• Aim of the exercise: However many lines the data holds, transcribe them all exactly.

• Study material:

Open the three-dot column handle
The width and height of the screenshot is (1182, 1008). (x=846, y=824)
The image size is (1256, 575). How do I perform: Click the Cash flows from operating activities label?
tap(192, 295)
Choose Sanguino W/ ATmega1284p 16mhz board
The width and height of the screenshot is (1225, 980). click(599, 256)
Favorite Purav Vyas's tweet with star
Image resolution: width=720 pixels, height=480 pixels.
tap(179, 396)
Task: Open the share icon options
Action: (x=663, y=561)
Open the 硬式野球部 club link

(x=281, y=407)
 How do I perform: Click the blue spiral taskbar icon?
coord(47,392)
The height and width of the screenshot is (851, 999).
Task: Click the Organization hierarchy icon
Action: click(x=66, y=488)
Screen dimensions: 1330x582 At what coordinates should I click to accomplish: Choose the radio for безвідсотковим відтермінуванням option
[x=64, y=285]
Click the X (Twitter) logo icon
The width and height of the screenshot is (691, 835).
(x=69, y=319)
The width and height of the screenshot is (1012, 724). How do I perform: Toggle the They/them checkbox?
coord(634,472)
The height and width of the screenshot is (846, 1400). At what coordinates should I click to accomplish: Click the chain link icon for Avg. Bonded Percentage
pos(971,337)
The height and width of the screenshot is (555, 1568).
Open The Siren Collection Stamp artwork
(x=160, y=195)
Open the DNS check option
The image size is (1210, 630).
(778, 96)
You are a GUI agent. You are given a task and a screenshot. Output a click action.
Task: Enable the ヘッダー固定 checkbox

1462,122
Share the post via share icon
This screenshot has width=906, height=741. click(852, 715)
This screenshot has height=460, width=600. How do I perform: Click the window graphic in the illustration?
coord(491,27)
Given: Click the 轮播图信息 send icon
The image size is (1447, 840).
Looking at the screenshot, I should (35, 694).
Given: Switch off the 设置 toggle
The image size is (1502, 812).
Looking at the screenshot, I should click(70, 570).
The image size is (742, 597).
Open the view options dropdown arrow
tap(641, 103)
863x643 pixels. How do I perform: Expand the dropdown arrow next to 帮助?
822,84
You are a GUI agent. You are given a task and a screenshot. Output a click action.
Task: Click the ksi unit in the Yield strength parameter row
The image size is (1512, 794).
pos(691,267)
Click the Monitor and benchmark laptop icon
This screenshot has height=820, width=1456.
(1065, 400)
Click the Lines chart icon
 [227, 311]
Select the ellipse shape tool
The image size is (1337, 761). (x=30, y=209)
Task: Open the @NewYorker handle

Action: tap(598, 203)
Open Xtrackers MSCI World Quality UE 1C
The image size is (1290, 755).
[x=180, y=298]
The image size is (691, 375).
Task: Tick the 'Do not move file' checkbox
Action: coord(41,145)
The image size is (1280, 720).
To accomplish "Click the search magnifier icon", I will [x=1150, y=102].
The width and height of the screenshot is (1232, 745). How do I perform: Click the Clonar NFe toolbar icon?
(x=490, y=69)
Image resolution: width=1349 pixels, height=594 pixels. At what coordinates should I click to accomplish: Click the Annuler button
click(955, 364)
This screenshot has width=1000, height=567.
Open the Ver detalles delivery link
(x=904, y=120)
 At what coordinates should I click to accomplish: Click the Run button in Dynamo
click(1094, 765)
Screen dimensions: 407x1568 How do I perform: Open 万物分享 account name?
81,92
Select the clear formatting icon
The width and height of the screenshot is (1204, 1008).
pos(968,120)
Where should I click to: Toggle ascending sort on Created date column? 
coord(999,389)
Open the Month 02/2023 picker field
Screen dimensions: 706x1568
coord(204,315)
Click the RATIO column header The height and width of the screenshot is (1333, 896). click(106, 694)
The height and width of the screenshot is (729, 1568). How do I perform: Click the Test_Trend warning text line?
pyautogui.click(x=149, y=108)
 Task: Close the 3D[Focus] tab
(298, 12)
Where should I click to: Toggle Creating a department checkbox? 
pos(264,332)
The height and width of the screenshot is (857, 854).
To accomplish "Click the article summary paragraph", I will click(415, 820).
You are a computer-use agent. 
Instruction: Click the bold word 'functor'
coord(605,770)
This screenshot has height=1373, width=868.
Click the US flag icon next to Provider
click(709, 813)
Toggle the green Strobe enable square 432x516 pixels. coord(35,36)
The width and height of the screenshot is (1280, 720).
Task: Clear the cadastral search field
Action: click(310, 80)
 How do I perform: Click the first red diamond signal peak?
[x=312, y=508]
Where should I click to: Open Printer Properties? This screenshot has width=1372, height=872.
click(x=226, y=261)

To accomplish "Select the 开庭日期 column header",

• Answer section:
Open the three-dot column handle
The width and height of the screenshot is (1182, 1008). (x=846, y=824)
The image size is (1256, 575). How do I perform: Click the Cash flows from operating activities label?
tap(192, 295)
Choose Sanguino W/ ATmega1284p 16mhz board
The width and height of the screenshot is (1225, 980). click(599, 256)
Favorite Purav Vyas's tweet with star
Image resolution: width=720 pixels, height=480 pixels.
tap(179, 396)
Task: Open the share icon options
Action: (x=663, y=561)
Open the 硬式野球部 club link

(x=281, y=407)
 How do I perform: Click the blue spiral taskbar icon?
coord(47,392)
The height and width of the screenshot is (851, 999).
Task: Click the Organization hierarchy icon
Action: click(x=66, y=488)
Screen dimensions: 1330x582 At what coordinates should I click to accomplish: Choose the radio for безвідсотковим відтермінуванням option
[x=64, y=285]
Click the X (Twitter) logo icon
The width and height of the screenshot is (691, 835).
(x=69, y=319)
The width and height of the screenshot is (1012, 724). How do I perform: Toggle the They/them checkbox?
coord(634,472)
The height and width of the screenshot is (846, 1400). At what coordinates should I click to accomplish: Click the chain link icon for Avg. Bonded Percentage
pos(971,337)
The height and width of the screenshot is (555, 1568).
Open The Siren Collection Stamp artwork
(x=160, y=195)
Open the DNS check option
The image size is (1210, 630).
(778, 96)
You are a GUI agent. You are given a task and a screenshot. Output a click action.
Task: Enable the ヘッダー固定 checkbox

1462,122
Share the post via share icon
This screenshot has width=906, height=741. click(852, 715)
This screenshot has height=460, width=600. How do I perform: Click the window graphic in the illustration?
coord(491,27)
Given: Click the 轮播图信息 send icon
The image size is (1447, 840).
Looking at the screenshot, I should (35, 694).
Given: Switch off the 设置 toggle
The image size is (1502, 812).
Looking at the screenshot, I should click(70, 570).
The image size is (742, 597).
Open the view options dropdown arrow
tap(641, 103)
863x643 pixels. How do I perform: Expand the dropdown arrow next to 帮助?
822,84
You are a GUI agent. You are given a task and a screenshot. Output a click action.
Task: Click the ksi unit in the Yield strength parameter row
The image size is (1512, 794).
pos(691,267)
Click the Monitor and benchmark laptop icon
This screenshot has height=820, width=1456.
(1065, 400)
Click the Lines chart icon
 [227, 311]
Select the ellipse shape tool
The image size is (1337, 761). (x=30, y=209)
Task: Open the @NewYorker handle

Action: tap(598, 203)
Open Xtrackers MSCI World Quality UE 1C
The image size is (1290, 755).
[x=180, y=298]
The image size is (691, 375).
Task: Tick the 'Do not move file' checkbox
Action: coord(41,145)
The image size is (1280, 720).
To accomplish "Click the search magnifier icon", I will [x=1150, y=102].
The width and height of the screenshot is (1232, 745). How do I perform: Click the Clonar NFe toolbar icon?
(x=490, y=69)
Image resolution: width=1349 pixels, height=594 pixels. At what coordinates should I click to accomplish: Click the Annuler button
click(955, 364)
This screenshot has width=1000, height=567.
Open the Ver detalles delivery link
(x=904, y=120)
 At what coordinates should I click to accomplish: Click the Run button in Dynamo
click(1094, 765)
Screen dimensions: 407x1568 How do I perform: Open 万物分享 account name?
81,92
Select the clear formatting icon
The width and height of the screenshot is (1204, 1008).
pos(968,120)
Where should I click to: Toggle ascending sort on Created date column? 
coord(999,389)
Open the Month 02/2023 picker field
Screen dimensions: 706x1568
coord(204,315)
Click the RATIO column header The height and width of the screenshot is (1333, 896). click(106, 694)
The height and width of the screenshot is (729, 1568). How do I perform: Click the Test_Trend warning text line?
pyautogui.click(x=149, y=108)
 Task: Close the 3D[Focus] tab
(298, 12)
Where should I click to: Toggle Creating a department checkbox? 
pos(264,332)
The height and width of the screenshot is (857, 854).
To accomplish "Click the article summary paragraph", I will click(415, 820).
You are a computer-use agent. 
Instruction: Click the bold word 'functor'
coord(605,770)
This screenshot has height=1373, width=868.
Click the US flag icon next to Provider
click(709, 813)
Toggle the green Strobe enable square 432x516 pixels. coord(35,36)
The width and height of the screenshot is (1280, 720).
Task: Clear the cadastral search field
Action: click(310, 80)
 How do I perform: Click the first red diamond signal peak?
[x=312, y=508]
Where should I click to: Open Printer Properties? This screenshot has width=1372, height=872.
click(x=226, y=261)

To accomplish "Select the 开庭日期 column header",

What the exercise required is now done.